BertSum and its variants are subject to several limitations:

  • Extractiveness: Core models are extractive; abstractive summarization is only supported with additional decoder modules and does not employ coverage or copy mechanisms (Liu et al., 2019, Savelieva et al., 2020).
  • Language and domain specificity: While performative on Chinese news, cross-lingual generalization is unproven and requires further study (Chen et al., 2024).
  • Scalability: Vanilla BertSum does not scale efficiently to very long documents; SciBERTSUM's sparse attention addresses this but is currently evaluated only on scientific slide summarization (Sefid et al., 2022).
  • Redundancy/Novelty Bias: Extractive approaches can suffer from redundancy; trigram blocking is a workaround, but more principled coverage or abstraction penalties are not implemented (Liu, 2019, Liu et al., 2019).
  • Statistical validation: Some works lack formal statistical significance testing of ROUGE improvements (Chen et al., 2024).

Ongoing directions include improved generative modeling for abstractive summarization, cross-linguistic and multi-modal domain transfer, and efficient architectures for extreme-length documents and speech or dialog summarization (Chen et al., 2024, Savelieva et al., 2020).

7. Summary and Impact

BertSum introduced an effective strategy for leveraging pretrained BERT representations in both extractive and abstractive summarization tasks, establishing a robust performance baseline and informing subsequent research directions in the community.
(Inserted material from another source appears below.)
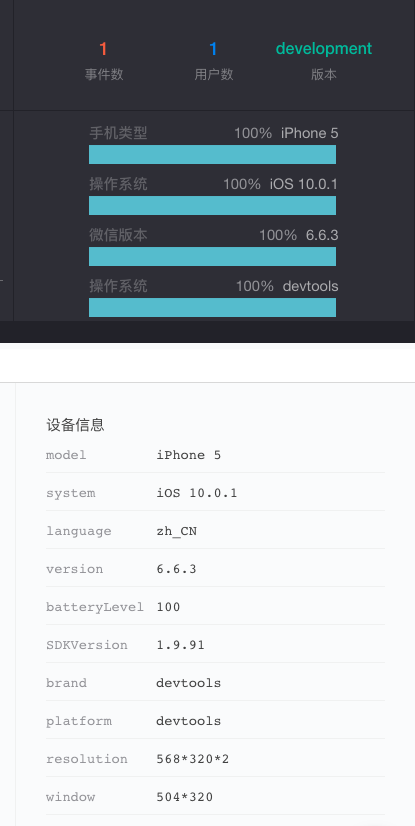Click the 版本 label
Viewport: 415px width, 826px height.
click(x=323, y=74)
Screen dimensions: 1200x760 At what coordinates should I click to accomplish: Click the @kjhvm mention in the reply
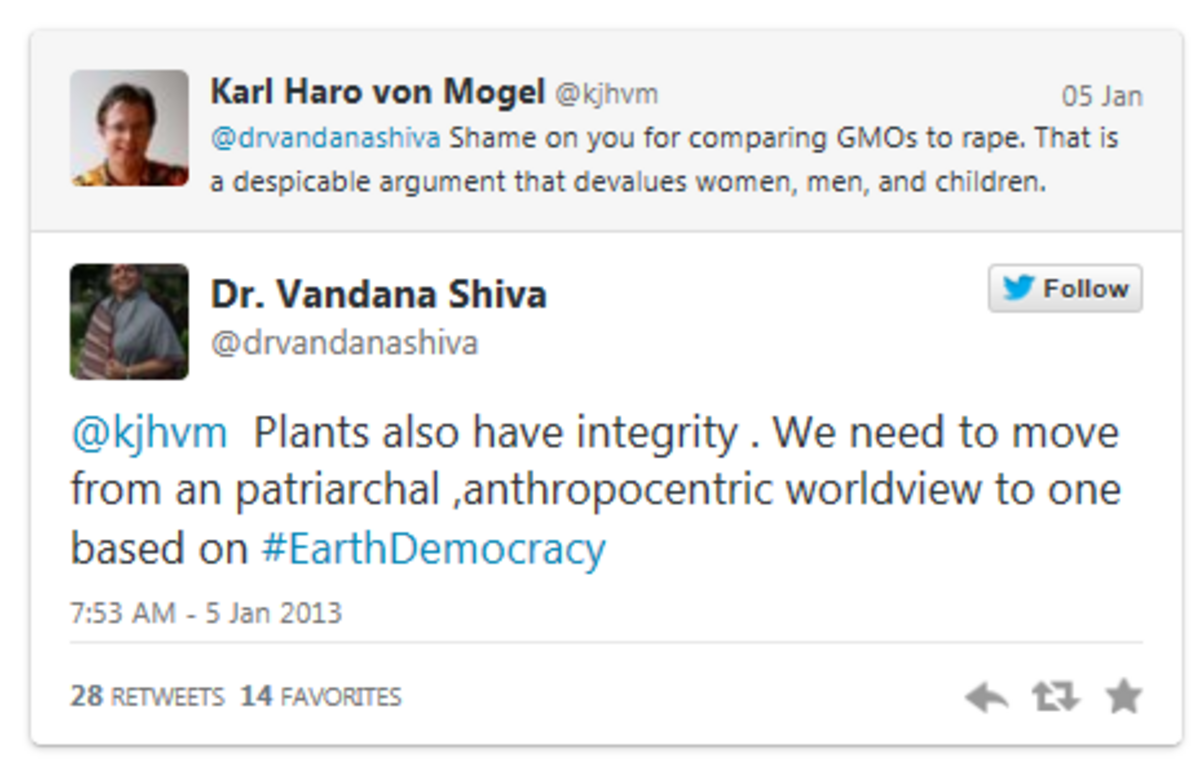(149, 434)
Its architectural simplicity, empirical efficacy, and extensibility have made it a reference point for summarization system design across languages and domains (Liu, 2019, Liu et al., 2019, Sefid et al., 2022, Chen et al., 2024). The continued evolution of BertSum variants demonstrates the utility of hybrid architectures and modular adaptation for diverse summarization challenges.